Voilà! And here we are, pondering how we got here. It wasn’t by our choices or our direction in any way. It wasn’t by changes that followed one another in any logical sequence. It was the accidental joining of a series of unrelated events separated in time. In that sense, the butterfly effect was the driving force of evolution, and that early mutation wasn’t “neutral” at all. It had a major effect.

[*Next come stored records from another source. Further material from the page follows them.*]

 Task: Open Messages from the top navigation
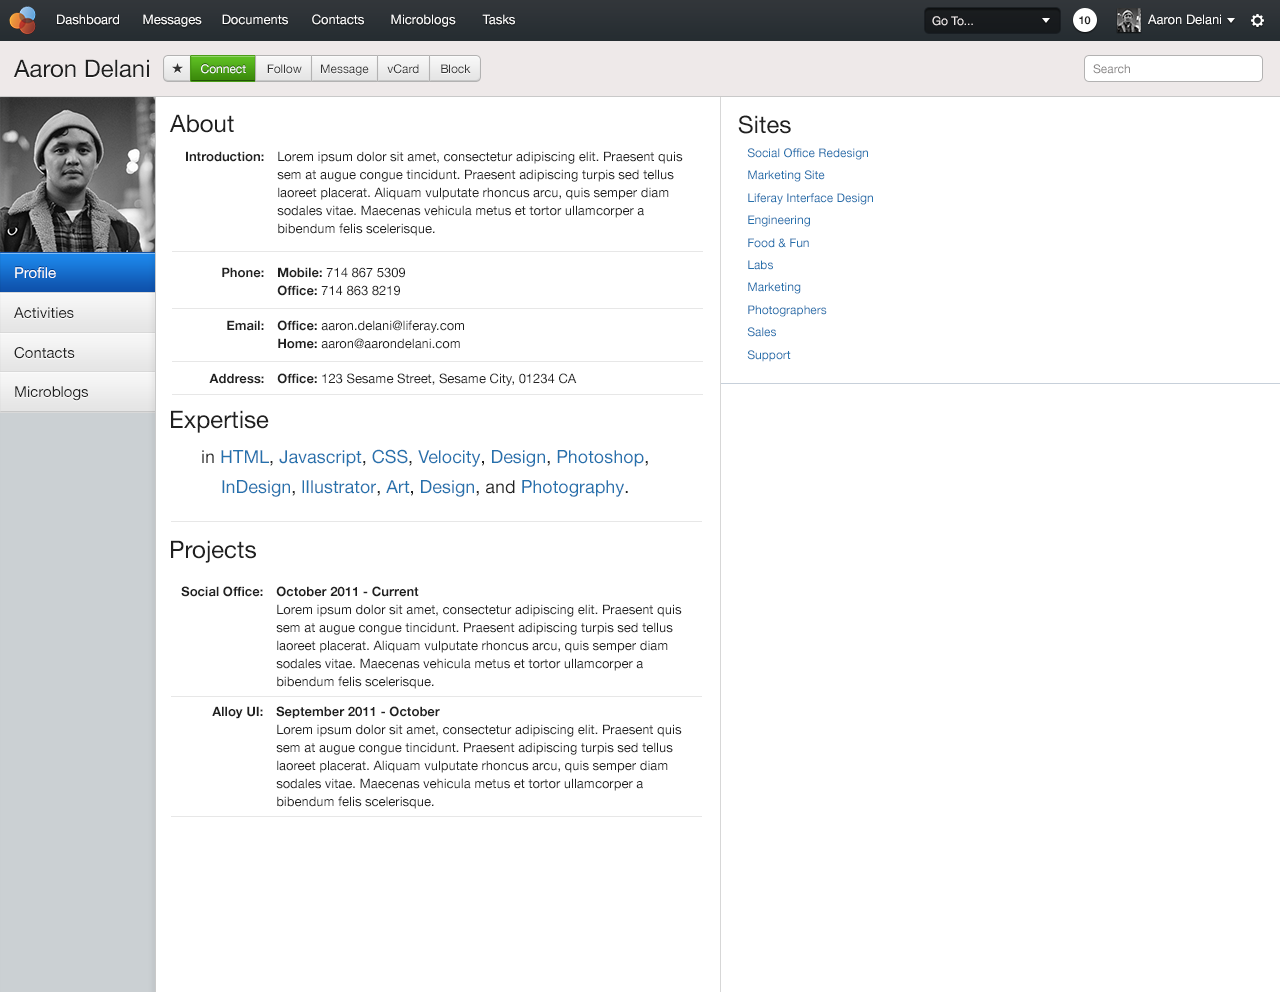tap(171, 20)
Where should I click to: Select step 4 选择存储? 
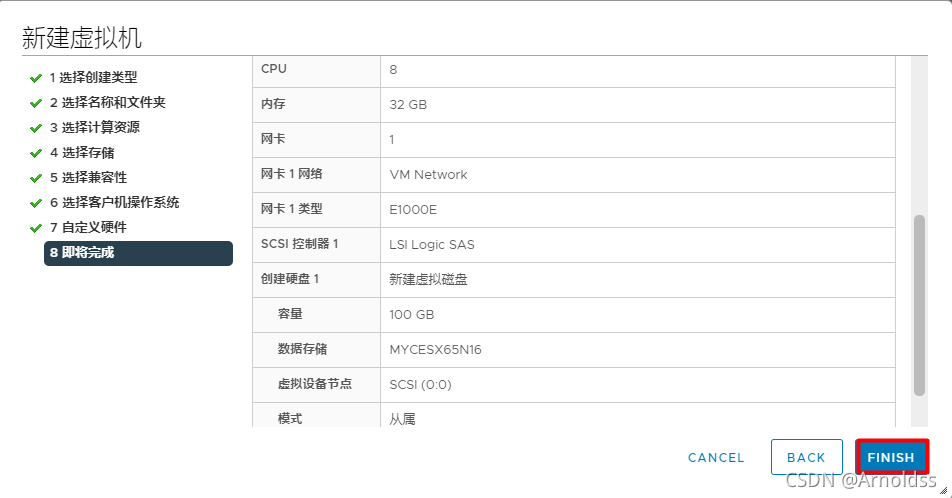pos(81,153)
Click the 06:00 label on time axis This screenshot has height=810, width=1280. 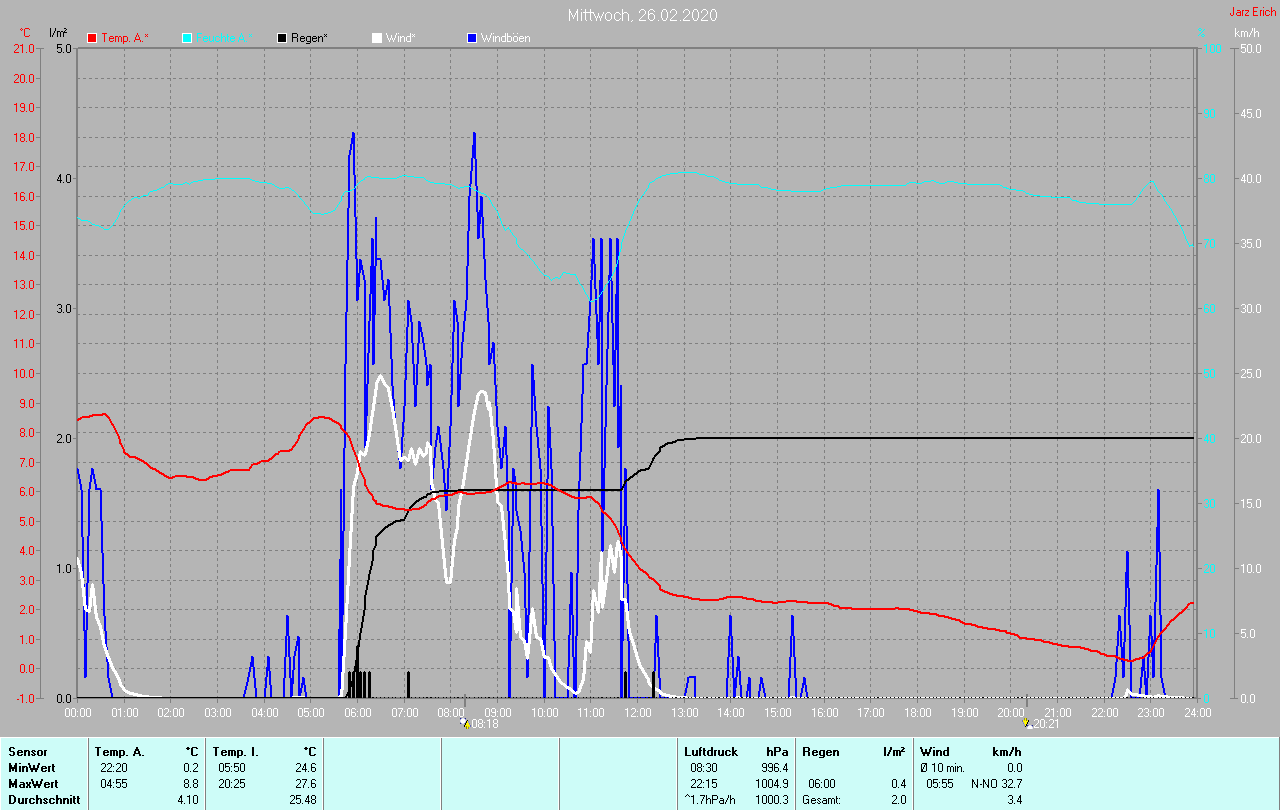(x=357, y=713)
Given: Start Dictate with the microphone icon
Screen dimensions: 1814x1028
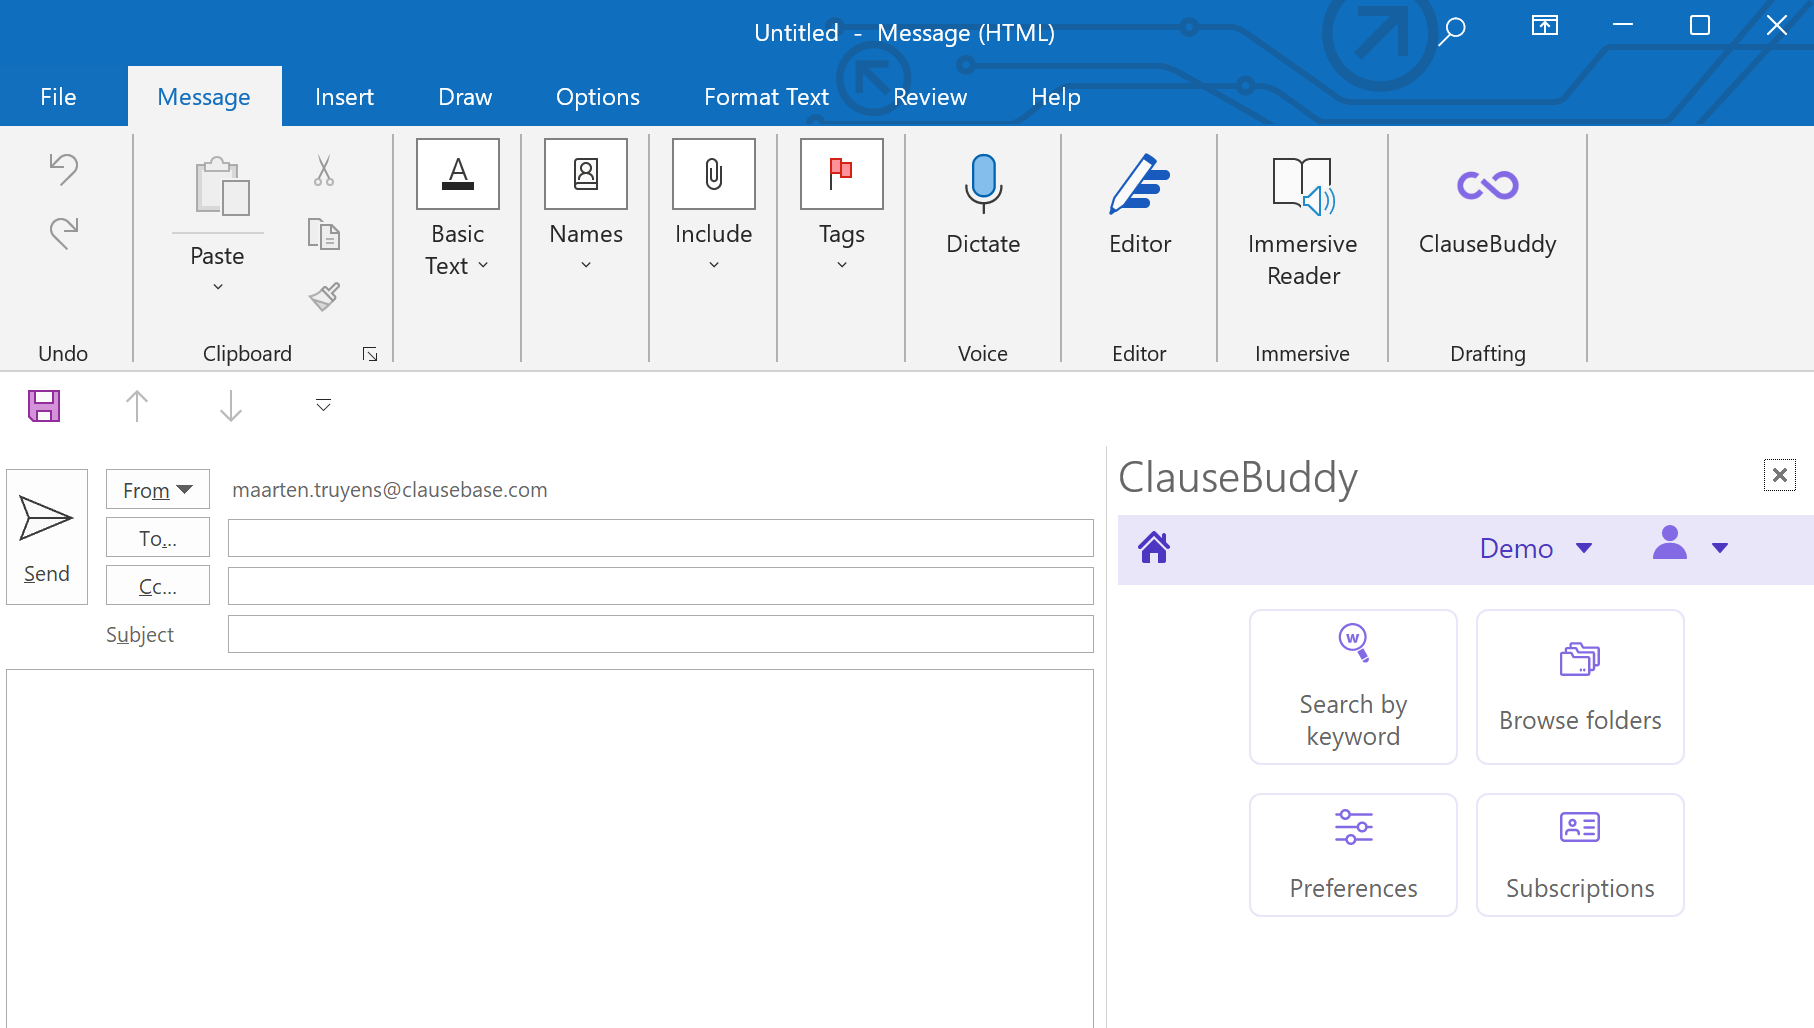Looking at the screenshot, I should (983, 184).
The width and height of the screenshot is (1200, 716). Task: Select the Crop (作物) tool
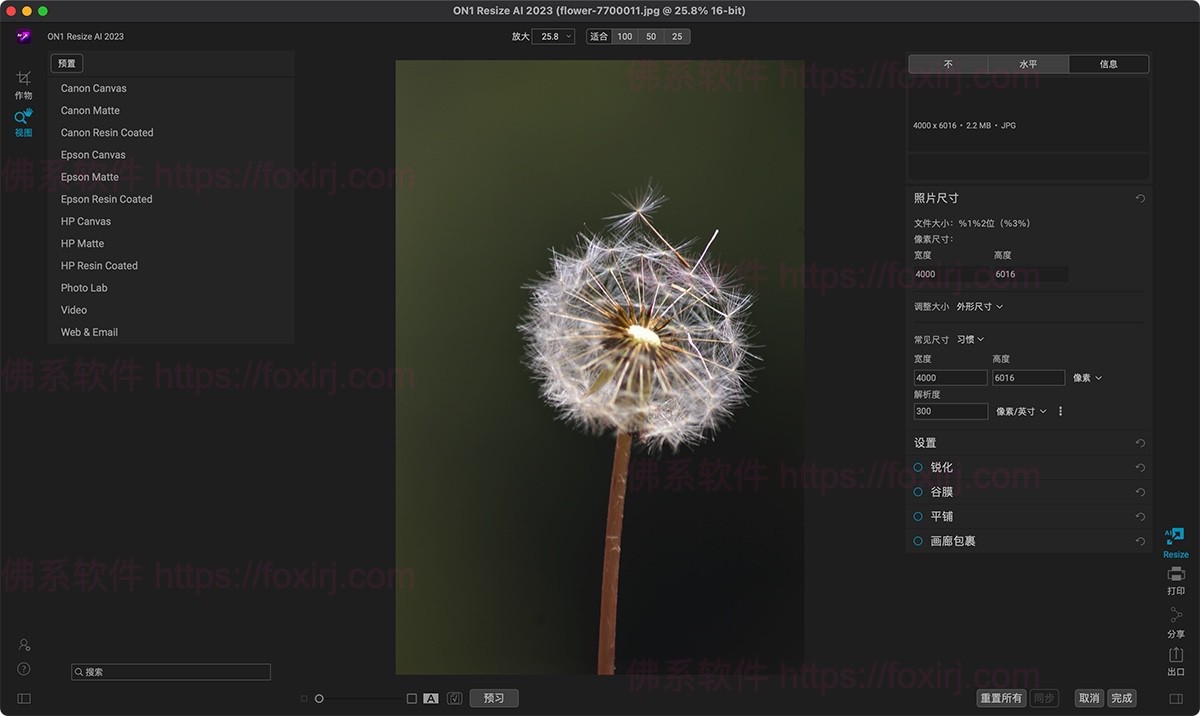pos(23,84)
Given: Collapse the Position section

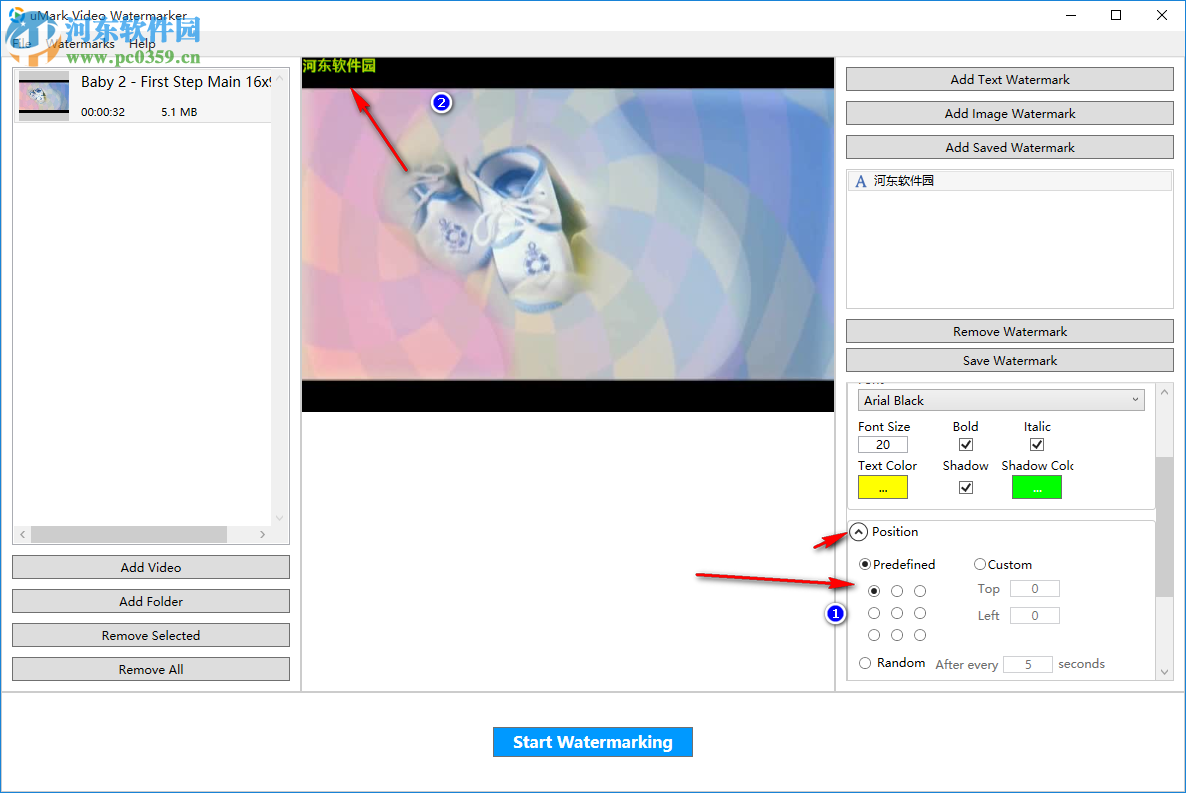Looking at the screenshot, I should pyautogui.click(x=858, y=531).
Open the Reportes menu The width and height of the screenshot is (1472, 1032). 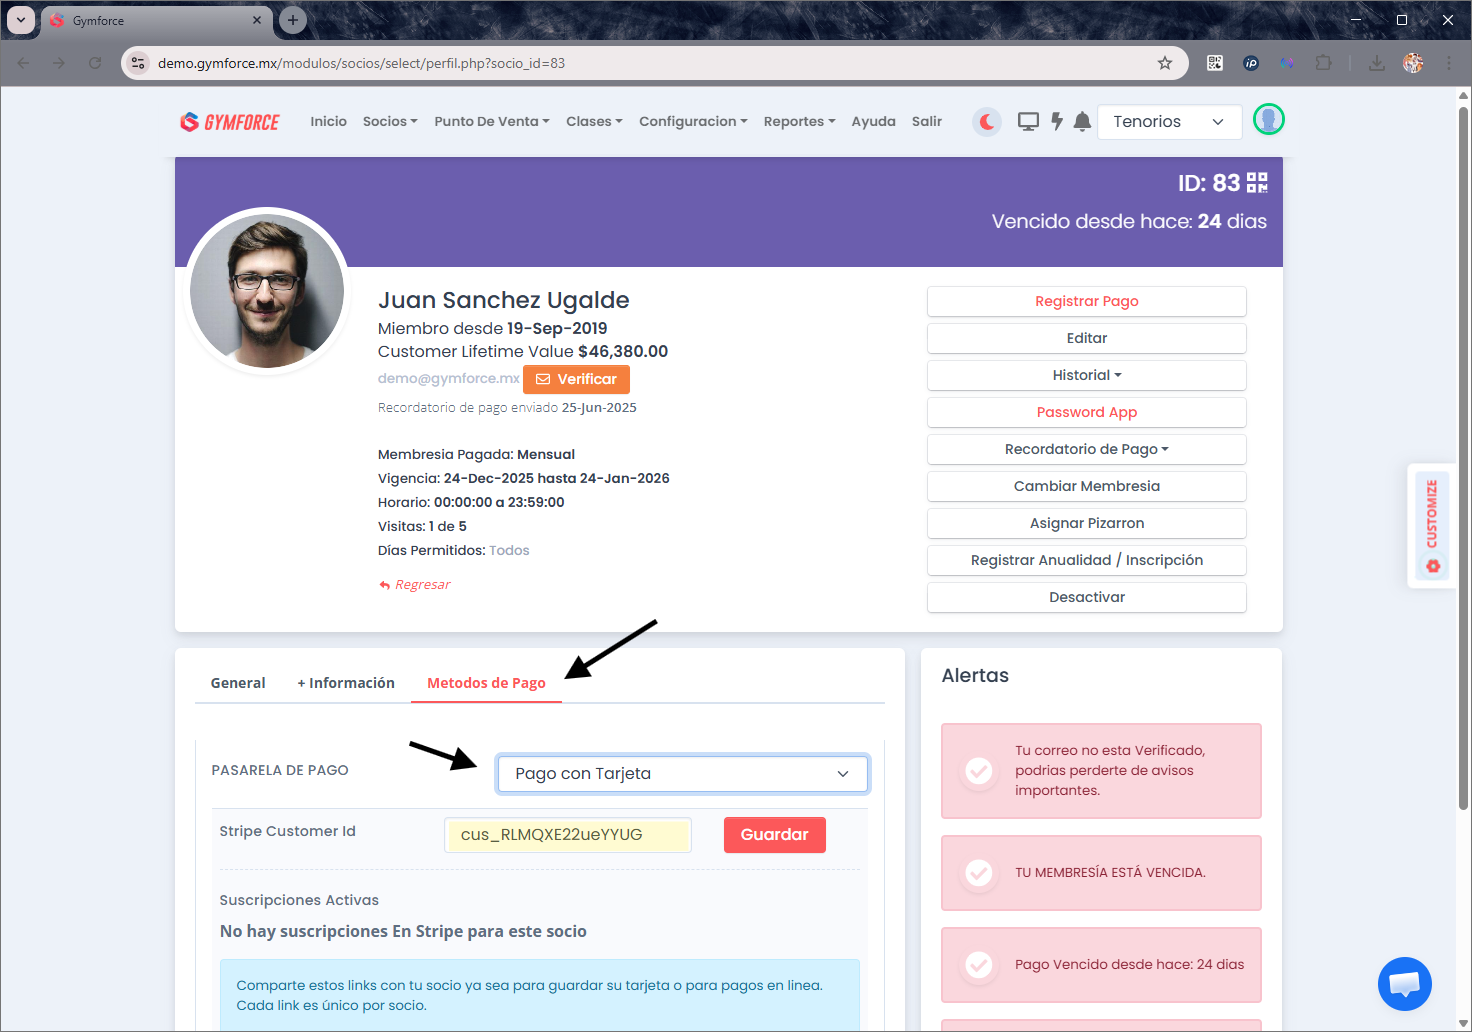point(798,121)
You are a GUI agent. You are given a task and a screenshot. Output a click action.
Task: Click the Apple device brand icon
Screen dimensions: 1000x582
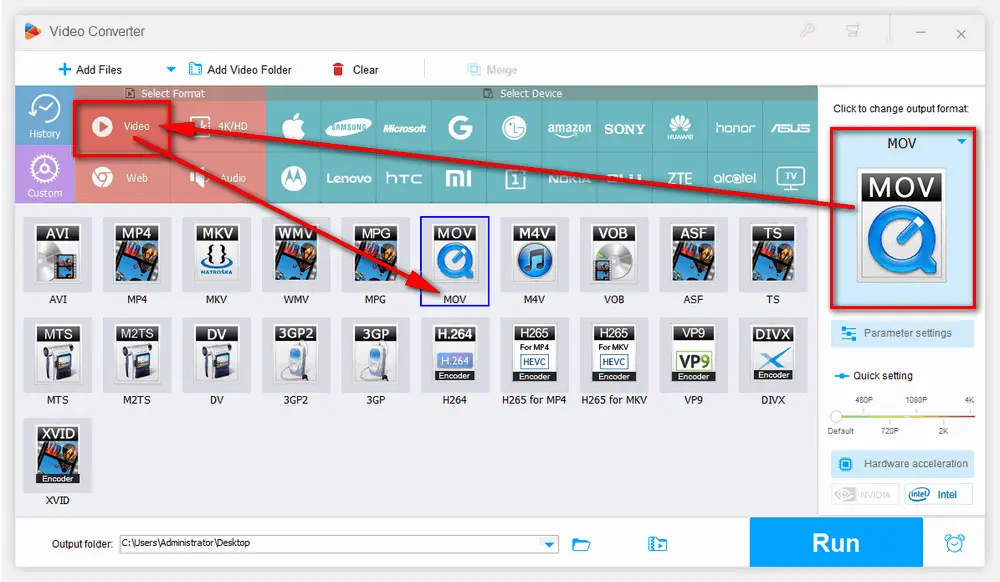click(x=293, y=128)
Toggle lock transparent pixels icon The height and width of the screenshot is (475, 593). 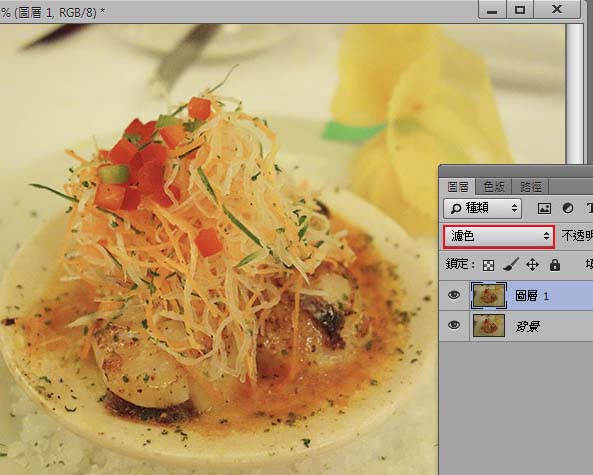[488, 265]
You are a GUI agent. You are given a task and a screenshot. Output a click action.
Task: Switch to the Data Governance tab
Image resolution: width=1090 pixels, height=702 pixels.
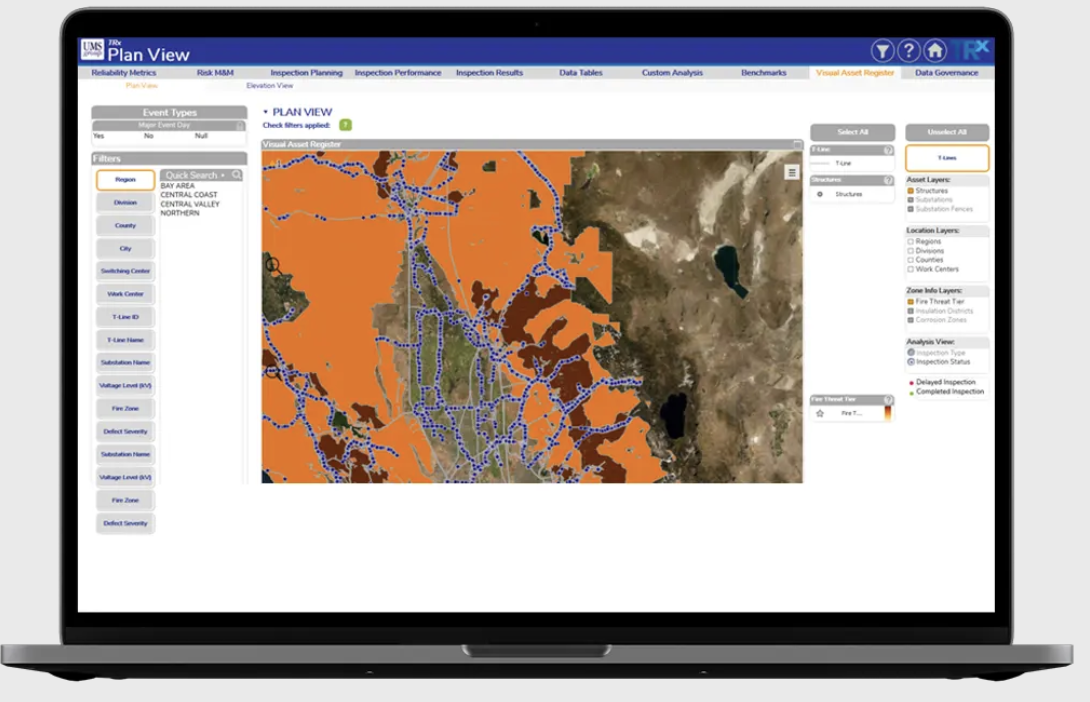click(947, 73)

The butterfly effect runs our lives. Think, how did you find your spouse? Did you make an exhaustive survey of possibilities? Probably not. You might have gone by chance to a party or moved to a different city for a job unrelated to who you married. All happenstance, apparently “neutral” events, but not really neutral at all. Disconnected events led to one of the, if not the, most important choice of your life. I met my wife Lona on a blind date with a woman who just happened to work at the National Institutes of Health, like I did, and had a friend in common with me.
Love that butterfly!
We seldom give sufficient credit to the butterfly effect – apparently neutral, disconnected acts of happenstance – as the templates guiding our lives.
The same can be said for so many of the important, and less significant, events of our lives. We win or lose a competition depending on which ones we happen to enter, who else made the same decision, and the plethora of tiny events that led to our readiness to compete.
I believe that “neutral” is a cousin to “nothing” (see my next blog). Both are labels for ignorance: “neutral” means we don’t know what will ultimately be consequential, and “nothing” refers to what we don’t know or understand. The significant (and insignificant) happenings in our lives are driven by small, unnoticed events that occurred independently and separated in time. These events play a major role in what we do and who we are. It follows that we are identified in no small way by independent, external happenings, leaving little room for conceit, and much space for gratitude.